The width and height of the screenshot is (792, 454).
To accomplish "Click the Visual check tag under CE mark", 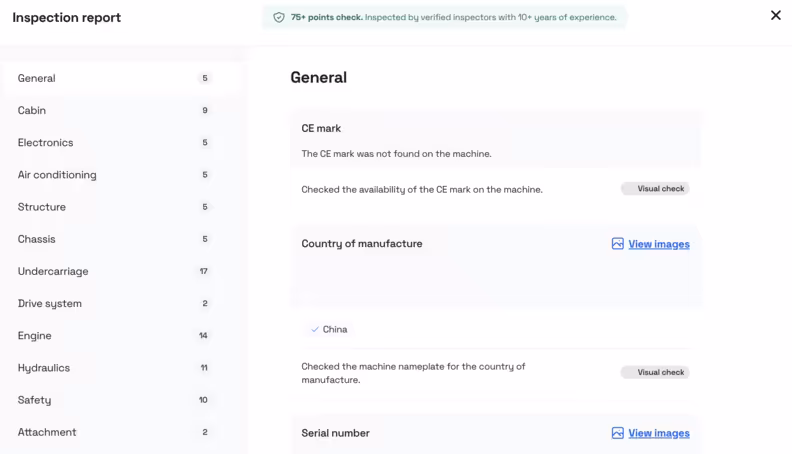I will point(655,188).
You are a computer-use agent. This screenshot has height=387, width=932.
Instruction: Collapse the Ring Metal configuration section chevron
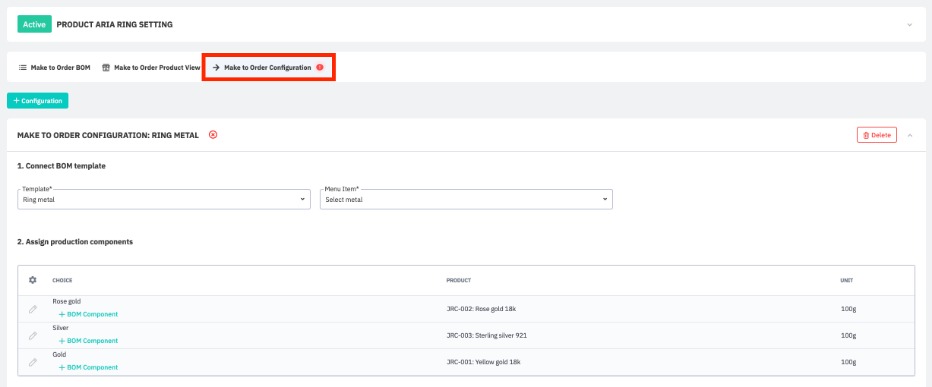[x=909, y=136]
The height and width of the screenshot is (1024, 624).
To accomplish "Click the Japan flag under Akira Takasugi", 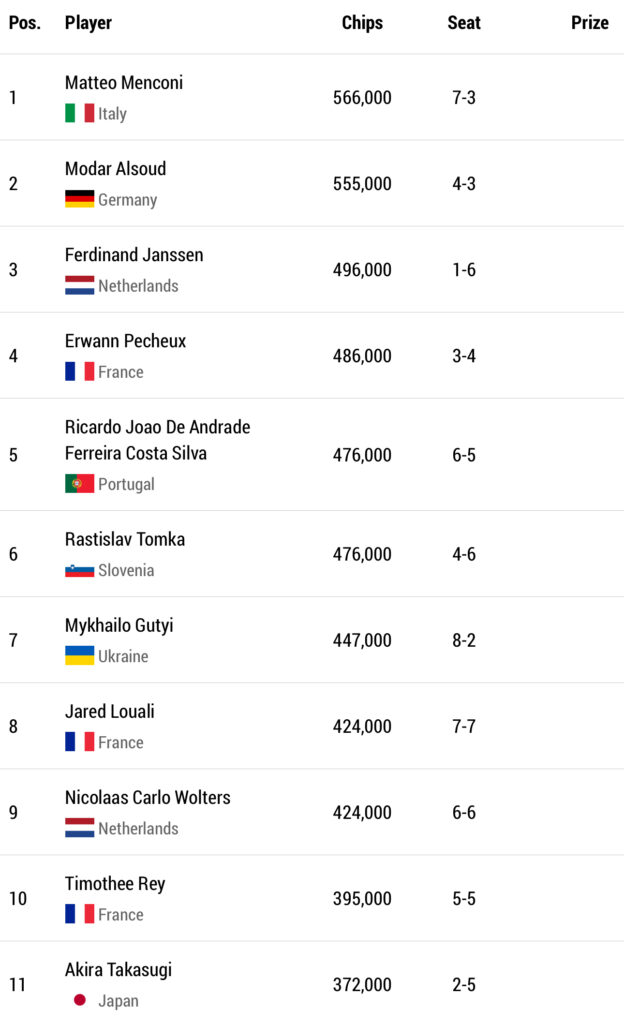I will 80,1000.
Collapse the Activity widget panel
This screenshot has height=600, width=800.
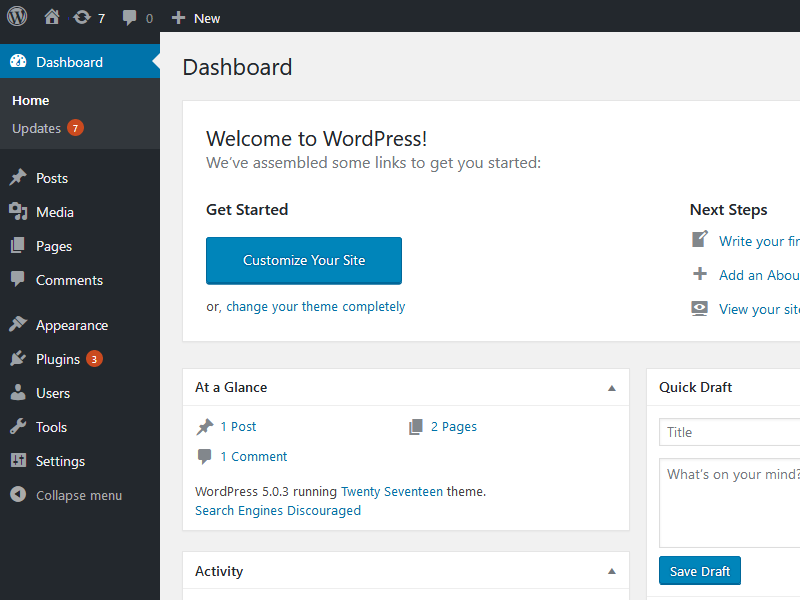(x=612, y=572)
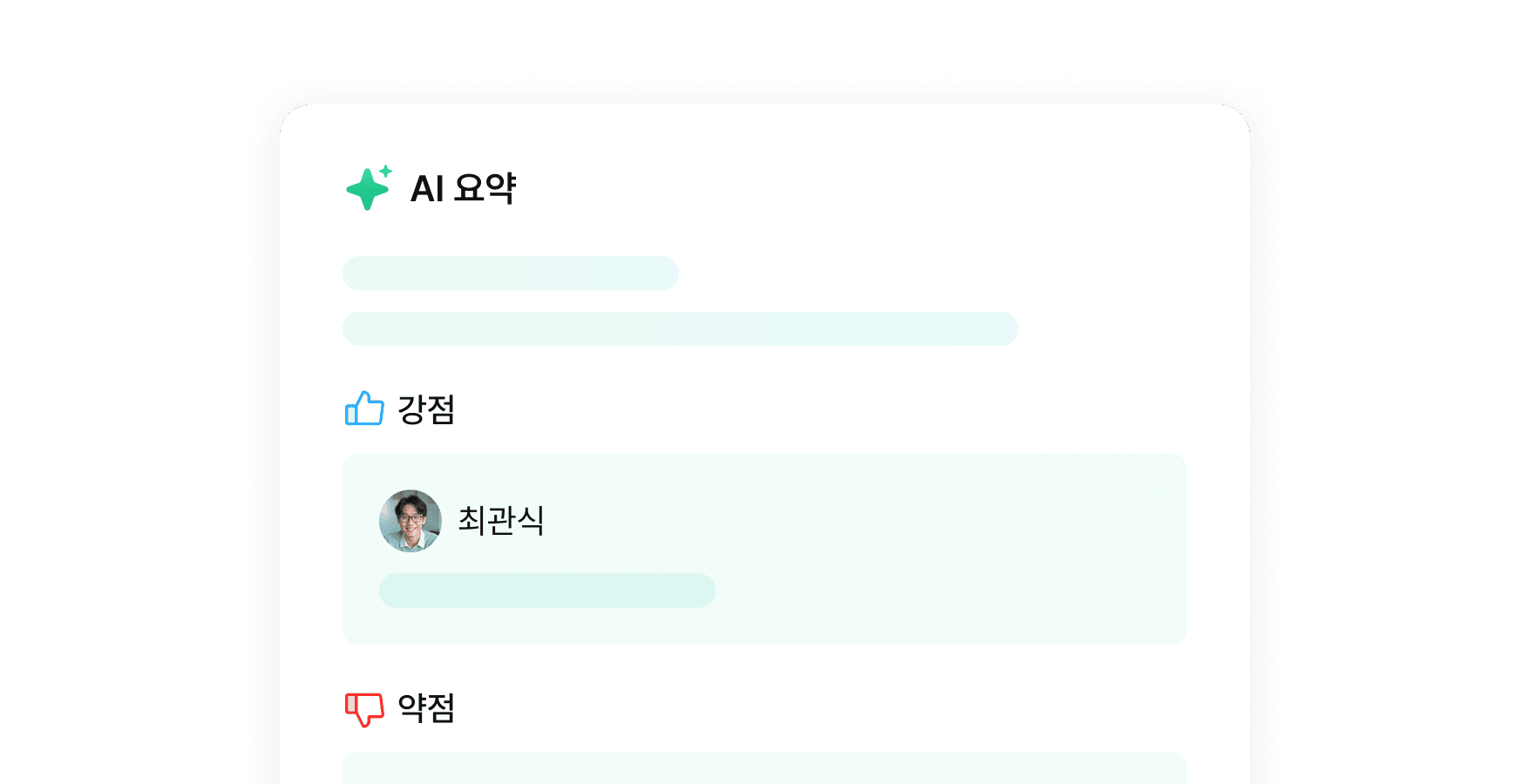Click the short loading bar under AI 요약
The width and height of the screenshot is (1527, 784).
[511, 274]
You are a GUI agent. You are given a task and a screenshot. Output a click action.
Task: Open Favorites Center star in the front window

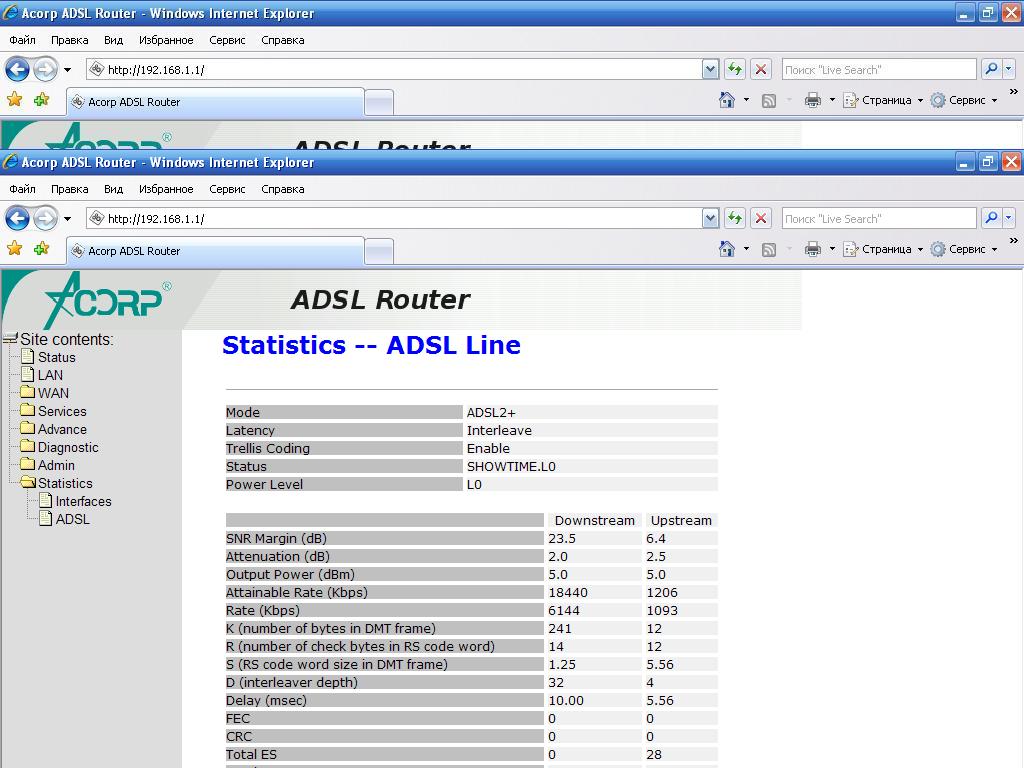(x=14, y=249)

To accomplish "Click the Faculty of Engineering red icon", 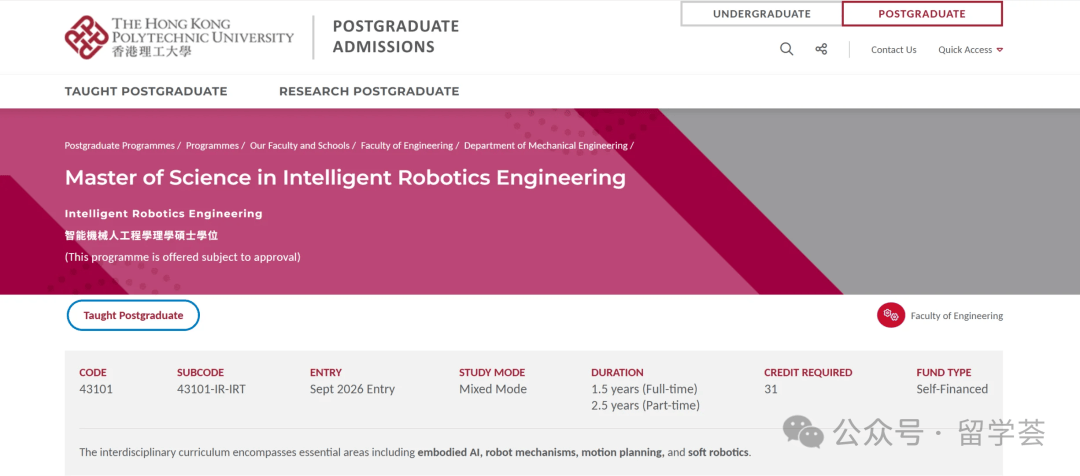I will coord(891,315).
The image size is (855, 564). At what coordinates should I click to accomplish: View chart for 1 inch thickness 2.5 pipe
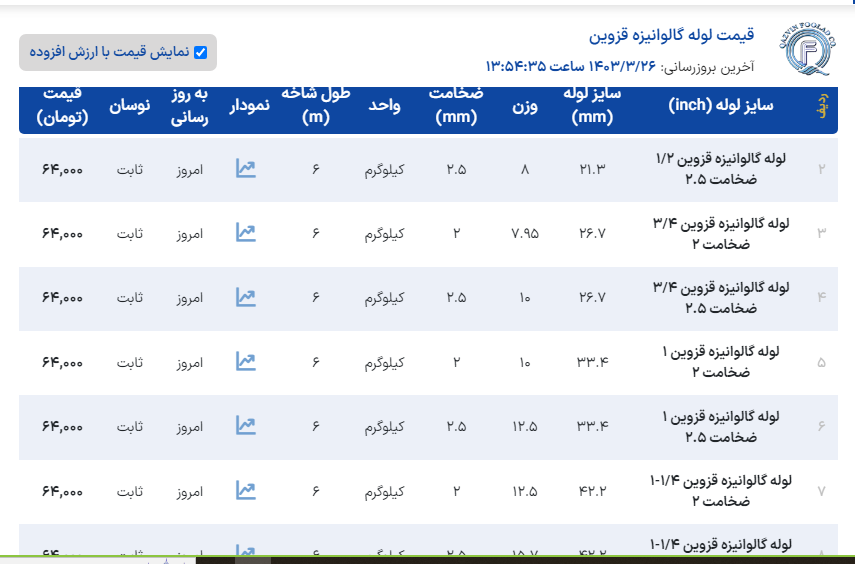click(x=246, y=426)
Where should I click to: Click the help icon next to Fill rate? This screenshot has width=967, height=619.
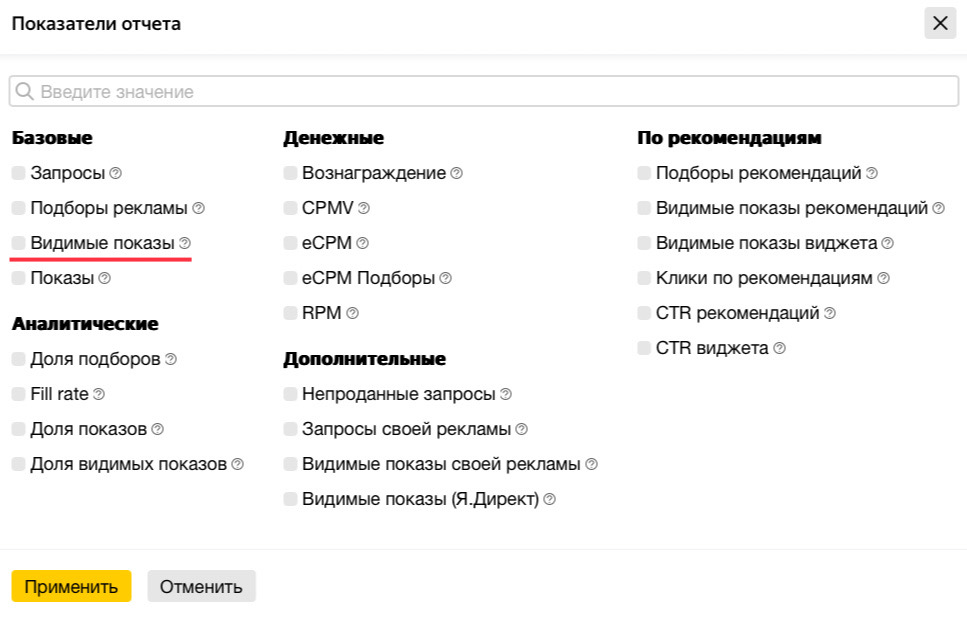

————

* Description of the task *
Identify every line of the records above that contains the word "This", and copy each such line.

* Answer to the problem *
You are a computer-use agent. This screenshot has height=387, width=932.
This screenshot has height=600, width=800.
Where should I click to: Click the help icon next to Fill rate? This screenshot has width=967, height=619.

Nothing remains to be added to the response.